Europe has long been seen as the unloved problem child of developed markets, beset with fiscal problems, threatened by disintegration and unable to escape from chronic underperformance. Now it’s the new favourite. But can Europe justify its new-found popularity and higher valuations?
Centrist Emmanuel Macron’s decisive victory in France’s presidential election earlier this year was enough to stave off investors’ fears that Europe was going the way of the US – down a populist, nationalist and ultimately anti-globalisation path. His party’s landslide victory in the recent parliamentary elections only serves to shore up confidence that perhaps things in Europe are not so bad after all.
Economic fundamentals have also been improving. Last year, the eurozone expanded faster than the US for the first time since the financial crisis. Globally, first-quarter company earnings were the best in nearly a decade. European earnings were 23% higher than a year earlier, the second-fastest growing region behind Japan. This Continental resurgence is broad-based too, with 10 out of 11 sectors recording growth. Energy and materials delivered the strongest earnings expansion, while telecoms were the laggard.
Rays of sunshine have been few and fleeting in Europe, and the recent good news comes at a time of sky-high indices and political uncertainty in the US. As a result, investors are eschewing ‘expensive’ US equities in favour of ‘cheaper’ European counterparts.
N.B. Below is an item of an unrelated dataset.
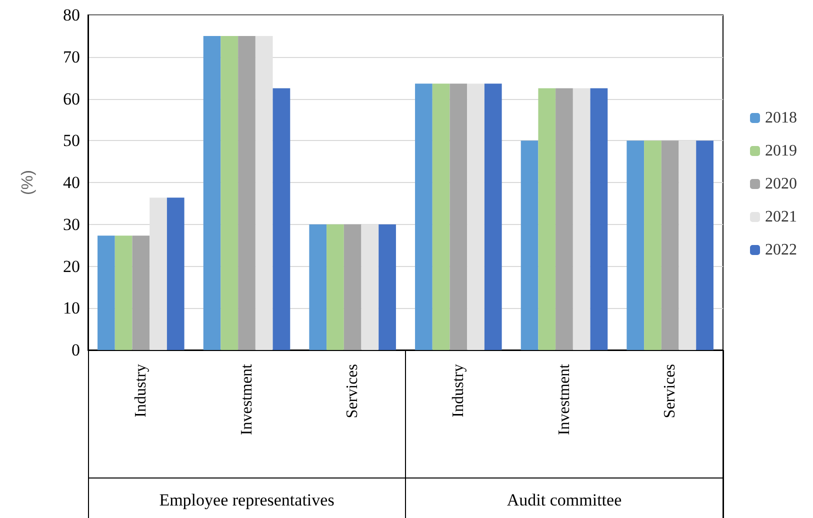 The image size is (813, 518). What do you see at coordinates (781, 151) in the screenshot?
I see `legend-label: 2019` at bounding box center [781, 151].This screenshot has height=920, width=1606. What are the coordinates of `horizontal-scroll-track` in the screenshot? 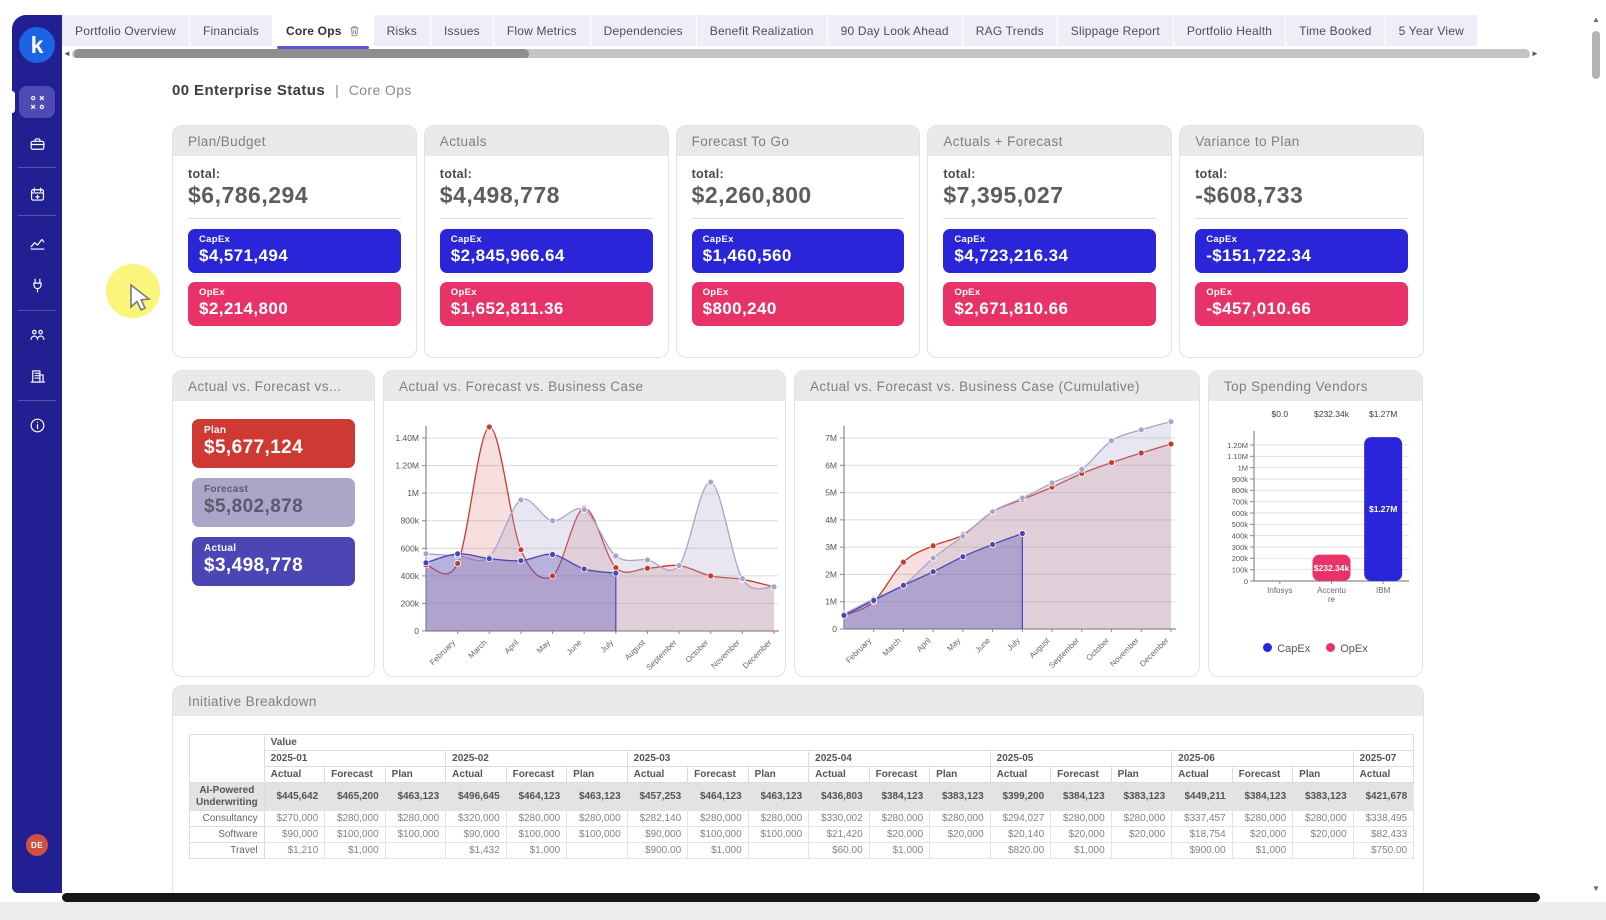 It's located at (801, 54).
That perceived value may be a popular misconception, however: MSCI Europe’s P/E is 24.1x, compared with 21.6x for the S&P 500. That hasn’t stopped investors though. Index-tracking funds (ETFs) in Europe hit a milestone in May, netting $6.1bn in inflows in the first week alone – the first time flows reached this level since EPFR starting tracking data in 2000.
According to Bloomberg, assets invested in the $2.2bn iShares Core MSCI Europe ETF have surged 155% since December. The larger $12.2bn Vanguard FTSE Europe ETF grew 14% over the same period (to 16 May, 2017). The first quarter saw the highest quarterly inflows in European mutual funds for five years, highlighting increased appetite among US investors in particular for the region.
This is a lot of money flowing very quickly. Performance has been strong across the board, but we think there is a risk that the money could flow out just as quickly. Should sentiment turn away from Europe and strong inflows into ETFs reverse, the largest – the most liquid – companies are likely to suffer the most. Sources of potential disappointment are many: German elections are in September, the European Central Bank is trying to walk the tightrope of setting policy for a two-speed continent and Mr Macron will be hard-pressed to live up to the hype created by his rise to the French presidency. By far the largest question on the horizon is posed by Italy.
At the latest, Italy will go to the polls in May. However, there is a risk that former Prime Minister Matteo Renzi will seek an early ballot before the end of this year. Managers tend to believe a Renzi victory would be a stabilising force but the uncertainty surrounding yet another election is likely to feed through to increased volatility in the markets, something we believe is currently overlooked by exuberant investors piling in to Europe on a Macron relief rally.
There are opportunities in Europe, but after a period of strong performance and rapid inflows, we are cautious.